Seen on a local rural road - Geese Police!
From someone who lived with geese: Geese are fantastic guard animals, but they guard everything, and not in the nicest ways. And you would need to have more than just one, but they are fairly easy to keep, especially if you like a well fertilized lawn. When my sister and I got goslings as children, they completely imprinted on us and followed us everywhere. However, when they matured, they became very territorial and would sound an alarm at anything new. They would also chase us and bite our behinds so much that we had to carry sticks with us to beat them off. On a positive note, very few visitors ever got out of their cars until we showed up to help them.
Honk If You Think Geese Are Good Guard Dogs
Some cops in China now use feathered friends instead of canine companions.
Cheese it, it's the geese!
Police in rural parts of China's Xinjiang Province are no longer turning to dogs to stand guard at police stations at night. They're using geese instead. And it works.
According to a recent report, a guy tried to break into a police station to take back a motorbike confiscated by the cops. The guard geese sounded the alarm, awakening the sleeping officers.
But ... really? Guard geese?
To gain insights into goose behavior, we spoke with Patrick Cumins, director of bird conservation at Audubon Connecticut, who has seen barnyard geese in action at a neighborhood park.
Would geese make good guards?
They have amazing hearing. And almost all birds have amazing eyesight. Not only do they see better at a distance than humans do, they can also see things up close [better than we do].

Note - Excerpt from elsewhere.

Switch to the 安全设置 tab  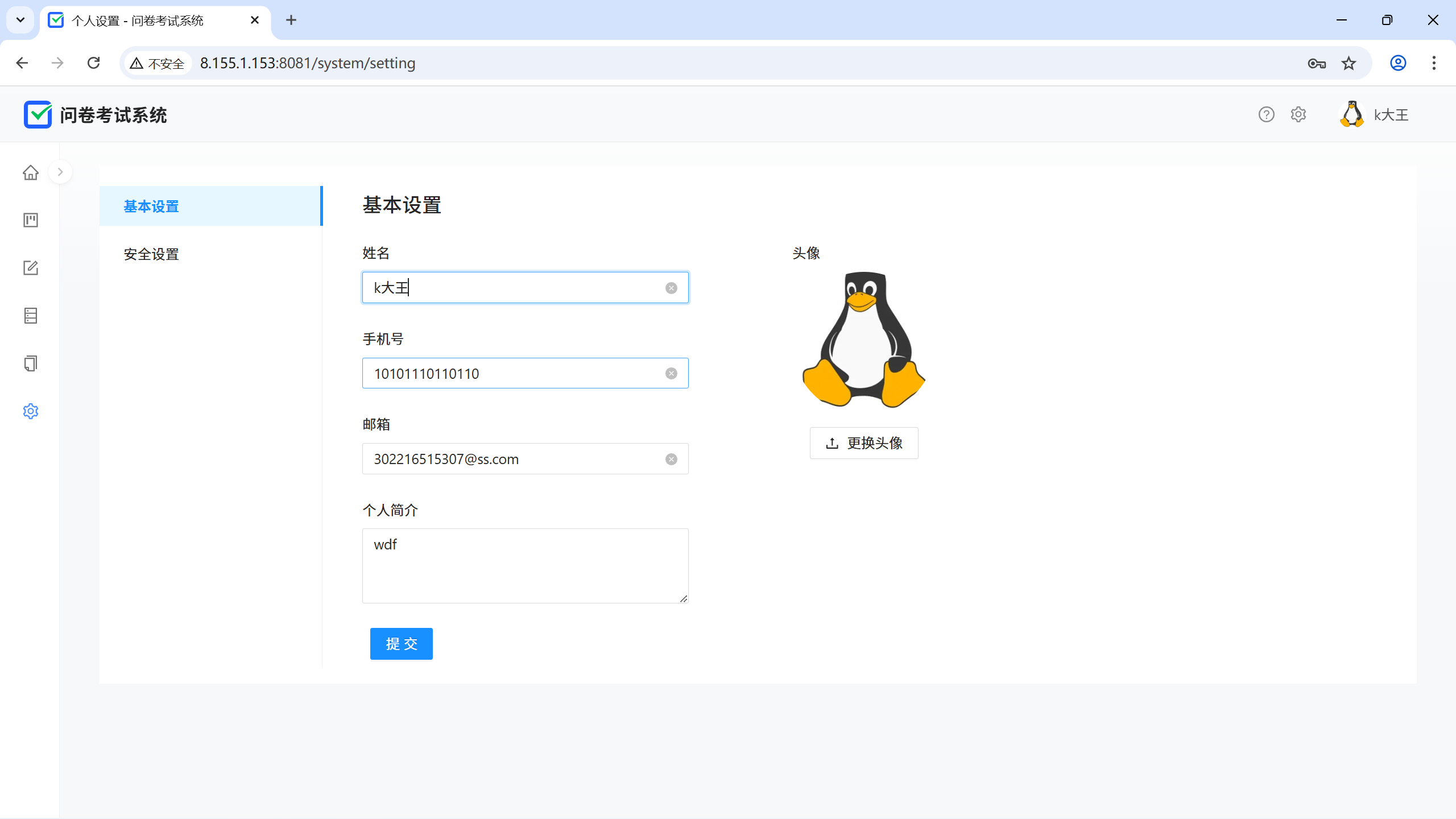pyautogui.click(x=151, y=254)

Our eyes have three different color sensors that combine to build the picture in our brain. Birds add a fourth—ultraviolet. They have a much wider range of wavelengths they can view. Things are going to look sharper. And they can pick out smaller things [as well as movement].
And I guess they're not shy when an intruder is sighted?
In terms of alerting people to activity, yeah, they're very vigilant. They're territorial. And certain species can be quite loud, especially the barnyard varieties.
Besides guarding a police station, are there any other things geese might guard?
I understand people in this country are using geese to guard their free-range chicken flocks.
So they're just really good watchdogs.
That's the beauty of it: It's instinct for them. They're territorial. They could fly off anywhere they want to, but they hang around their home. That's just the way a lot of geese act. Certain of them can be rather vigilant in defending their territory.
Would the same be true of swans?
I haven't heard of anybody using guard swans, but they can even be more aggressive than geese [when it comes to] defending their territory. There are stories of them knocking people out of kayaks, tangling with people and actually injuring them.
Is there any danger a guard goose would turn on a cop?
I don't think so. They seem to recognize you as part of the flock. If a new person came, the uniform might help the geese to acclimate [to that person]. People might all look the same [to a goose] if they're wearing uniforms.
Could a criminal distract a guard goose?
Dogs you can give some steak and they might be a little distracted. It's pretty hard to give geese something that's going to distract them enough where they wouldn't make noise. They might make more noise if you throw something yummy at them. And once they get going, they're hard to quiet down.
What would you feed them, anyway?
Geese are fairly easy to take care of. Feeding them is relatively inexpensive. There are specific [feed] mixes for geese, but they're happy eating cracked corn and grazing on grass.
Do geese have any other police-like traits?
The barnyard geese that live in our park are used to lots of people. They're not afraid of cars. They can be brazen. A major road goes right by [the park where the geese live]. Every once in a while all traffic stops as the geese walk across the road.
So a goose might also apply for a job as a crossing guard?
Yeah. You see one of the more dominant geese stop and stare down the cars while the others are crossing.